▸ **RECORDS FOR THIS TASK**
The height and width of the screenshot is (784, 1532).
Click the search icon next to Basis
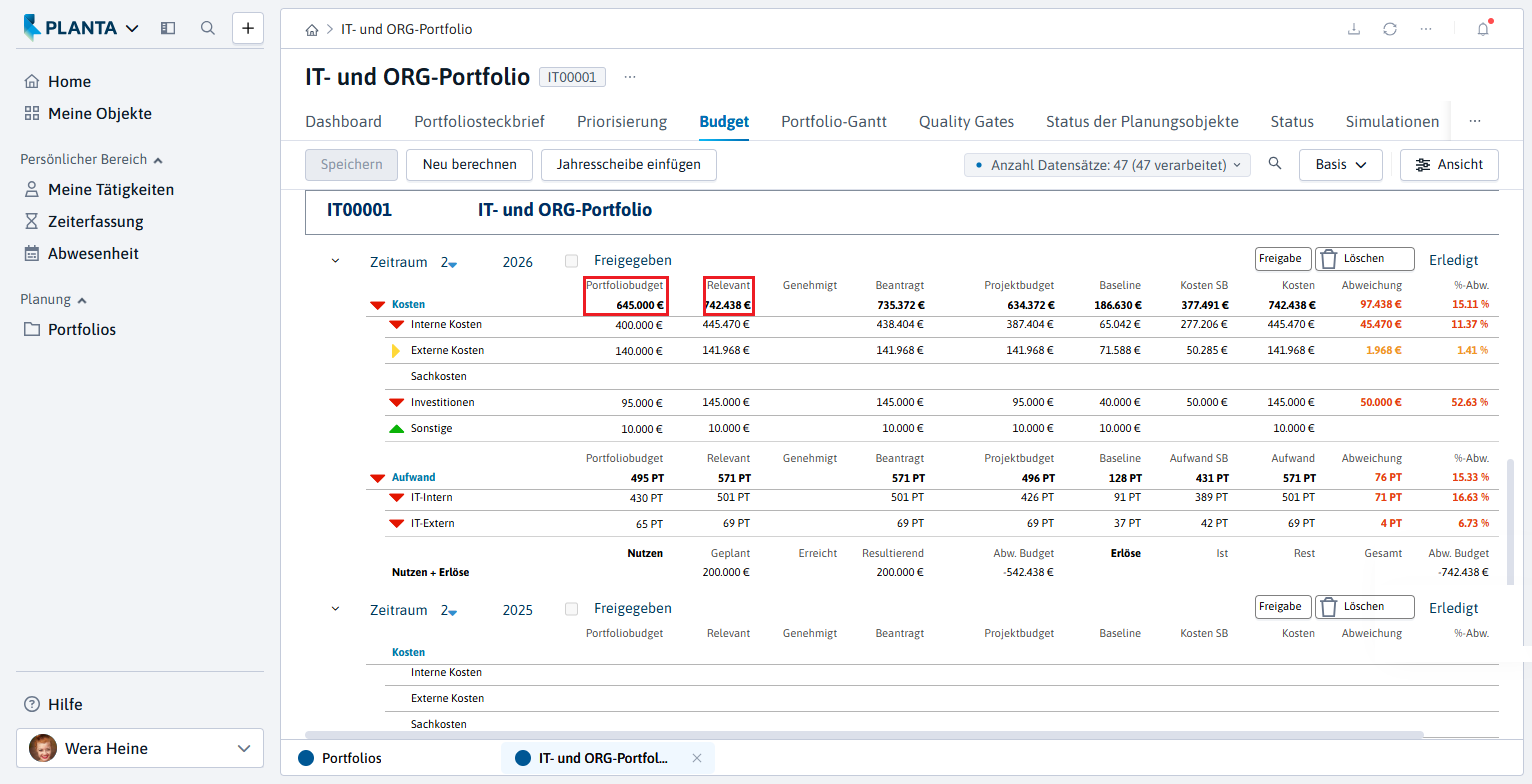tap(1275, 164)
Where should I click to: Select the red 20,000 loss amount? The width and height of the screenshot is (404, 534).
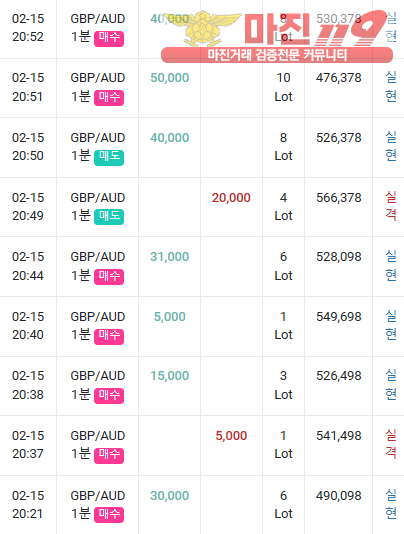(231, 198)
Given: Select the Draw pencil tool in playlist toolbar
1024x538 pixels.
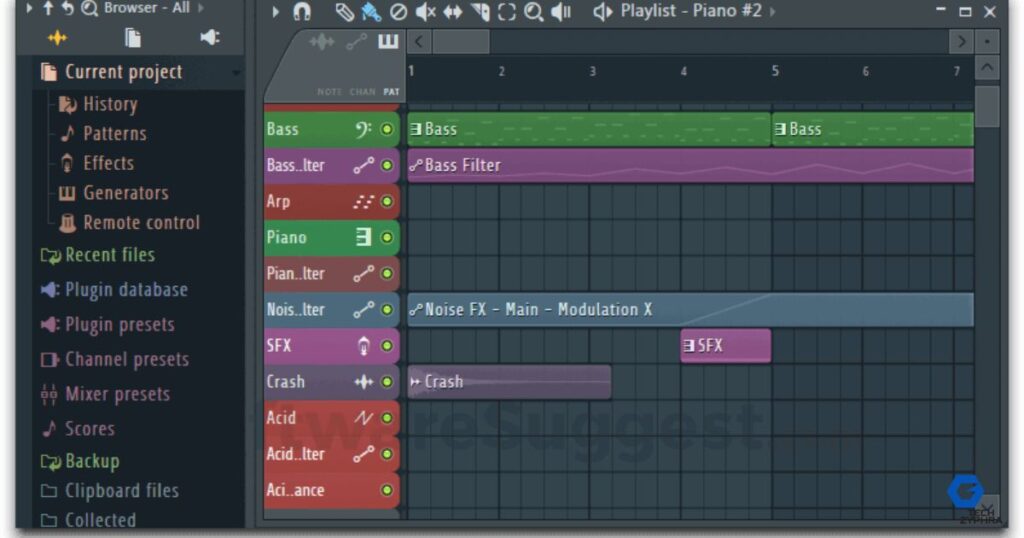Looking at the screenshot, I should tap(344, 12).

▸ **PROBLEM**
For this exercise, output the records exactly but omit their pictures.

▸ **RESULT**
The height and width of the screenshot is (784, 1532).
Click the search icon next to Basis
tap(1275, 164)
Where should I click to: Select the red 20,000 loss amount? The width and height of the screenshot is (404, 534).
(231, 198)
Given: Select the Draw pencil tool in playlist toolbar
1024x538 pixels.
Looking at the screenshot, I should tap(344, 12).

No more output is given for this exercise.